It’s my dream to be able to wake up at 4 in the morning. Considering that my current time fluctuates between 9 to 9:45, I have made peace with the fact that the aforementioned is nothing but just a dream.
This particular day was not supposed to be any different. But considering I was off from work, the snooze button kept getting hit till say 12.30.
While lunch was being served a few hours later, I was sitting in the balcony with my cup of tea and a book I just couldn’t stop reading (The Perks of Being a Wallflower) from the minute I picked up, which was like a couple of minutes ago.
Eavesdropping is not my strongest trait, but luck was on my side this time. “I have been up and running since morning, making sure the older one had enough food to eat.” The older (but not the wiser) one is my sister who was not keeping well, hence the fuss. “That’s good. What about the one that’s not sick?”
And I couldn’t help but smile, my genuine happy smile.
I am not (usually) needy for attention, but when someone goes out of their way to look out for me… I “melt like a chocolate”, as my friend used to say. It’s not like I was starving either. In a bid to finish the book, I didn’t want to be distracted; even when it came to eating.
Funny (good) things happen when you are trying to smell the roses; you come across one that doesn’t smell like one, but is equally beautiful. It’s out there, you need to search for it even without knowing about its existence. And when you find it, it hits you smack in the face… the good kind of smacking, the kind that makes you go, “Yes yes! Once more.”
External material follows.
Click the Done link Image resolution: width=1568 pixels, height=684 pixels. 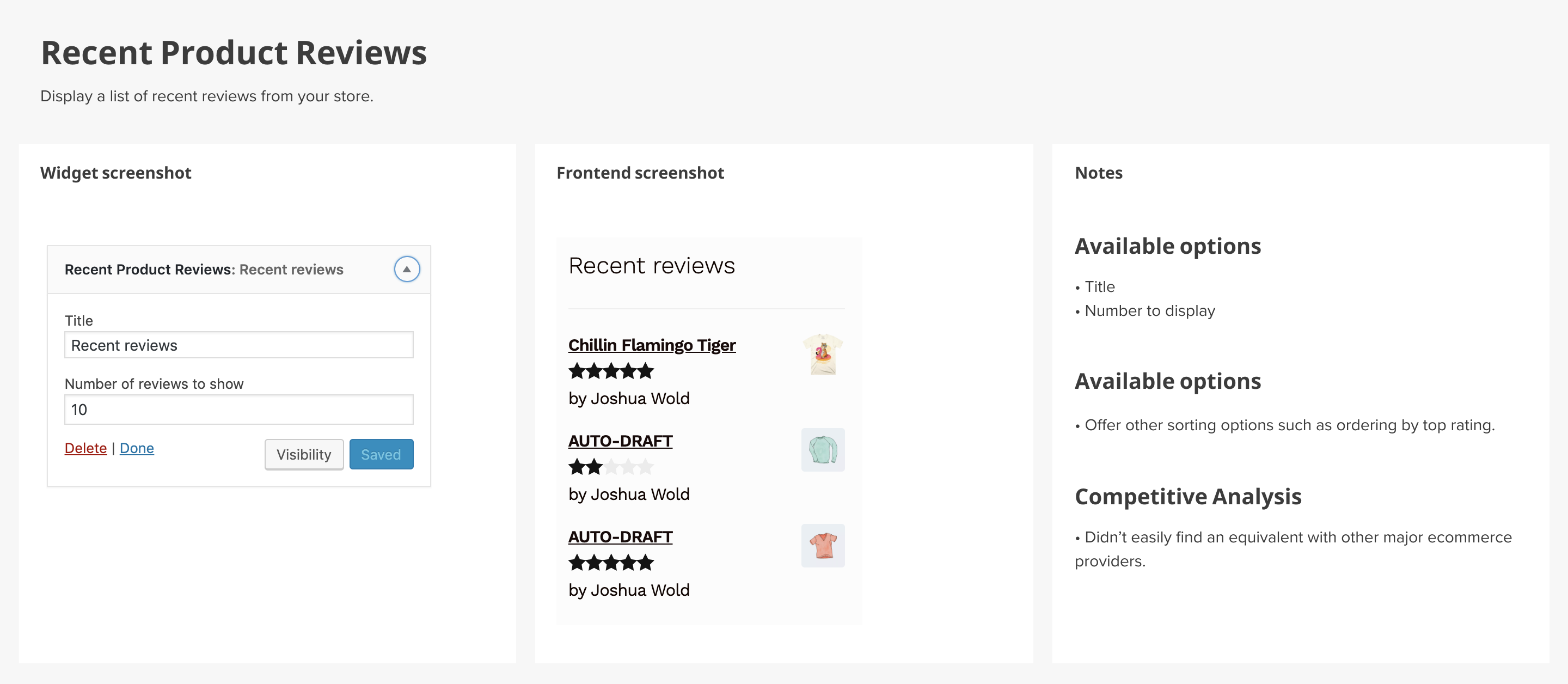click(x=136, y=448)
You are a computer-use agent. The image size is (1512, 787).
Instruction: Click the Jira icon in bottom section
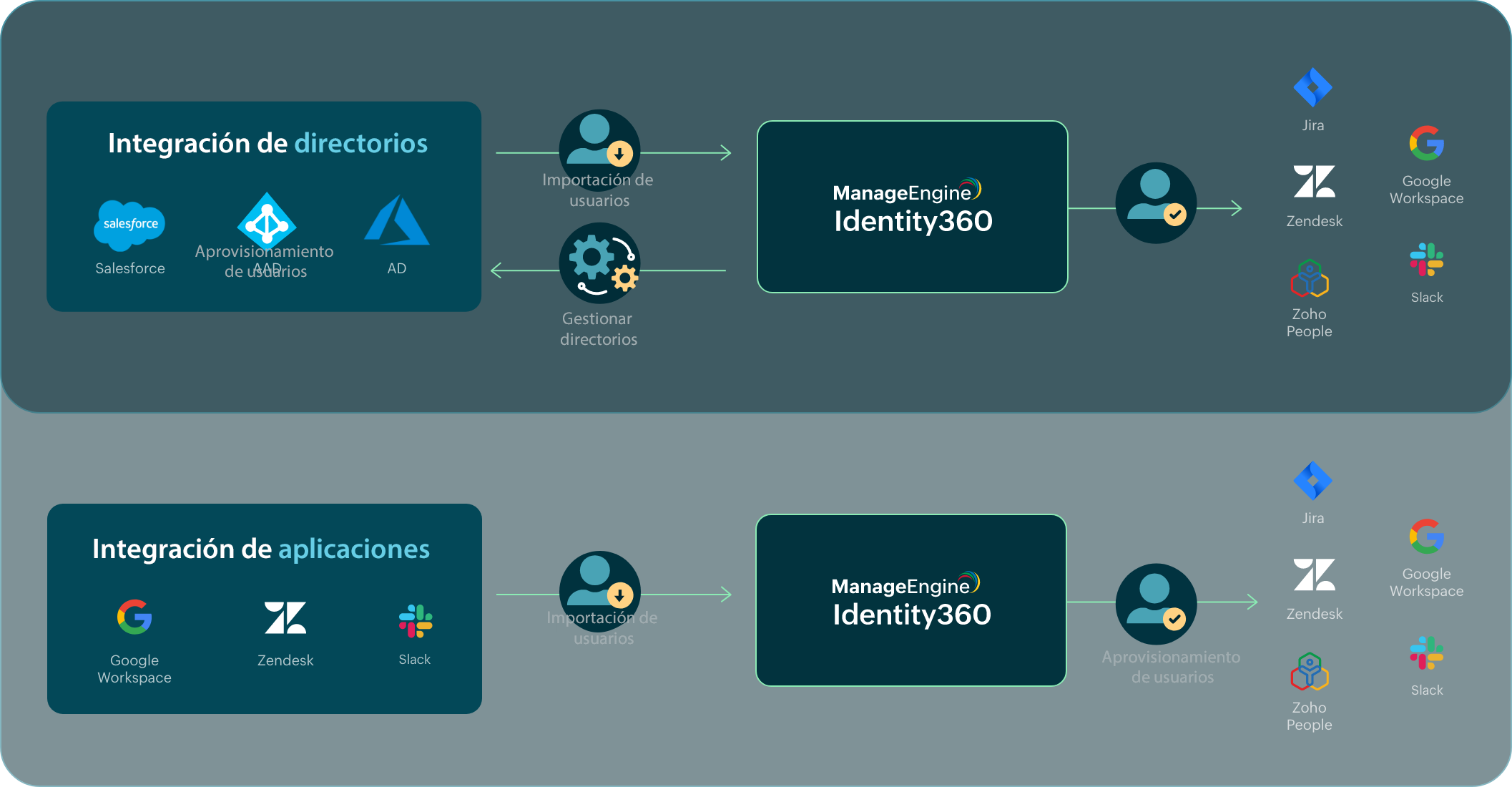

That’s why I was smiling. The words were smack in the face. It’s very obvious that you are going to call/text/write or try to meet up with a person who is unwell. But what about the one who is doing perfectly fine? Why should illness or injury make us realise how much the other person means to us?
Because of this theory alone, I dislike the whole concept of birthday and I make sure I don’t celebrate it. Why is the idea of making someone feel loved and special just once a year such a popular one? Why not throughout the year? It doesn’t have to extravagant, birthdays still should be prominent days of celebration… But I strongly believe we can use the rest of the 364 days to make people feel special and loved. Like how thankful we are for their company/friendship.
Every day (or more than one day) can be a thank you.
The incident that took place a couple of years ago. My friend and I were going some place and my friend was riding the scooter. All of a sudden she got a phone call and she immediately parked on the side to receive it. Seconds before that a beer bottle (not empty) crashed right beside us flung from a car whose windows were tinted. If she hadn’t parked at the last moment, it would have hit me on my back. We were shocked and surprised, but completely forgot about the incident until a few days later when the same thing happened to my colleague. She wasn’t lucky and the bottle hit her and she had to take a medical leave for a couple of days. That’s when it ‘hit’ me and my friend how very very fortunate we were. How we narrowly missed getting hospitalised and how thankful we actually need to be.
Which brings me to the point: Why don’t we skip waiting for something drastic to happen to make us realise how lucky and fortunate we already are. Why don’t we “give thanks in all circumstances… (1 Thessalonians 5:18)”? Why don’t we live a life of endless thank you, because then we’ll never have time left to look at what we don’t have.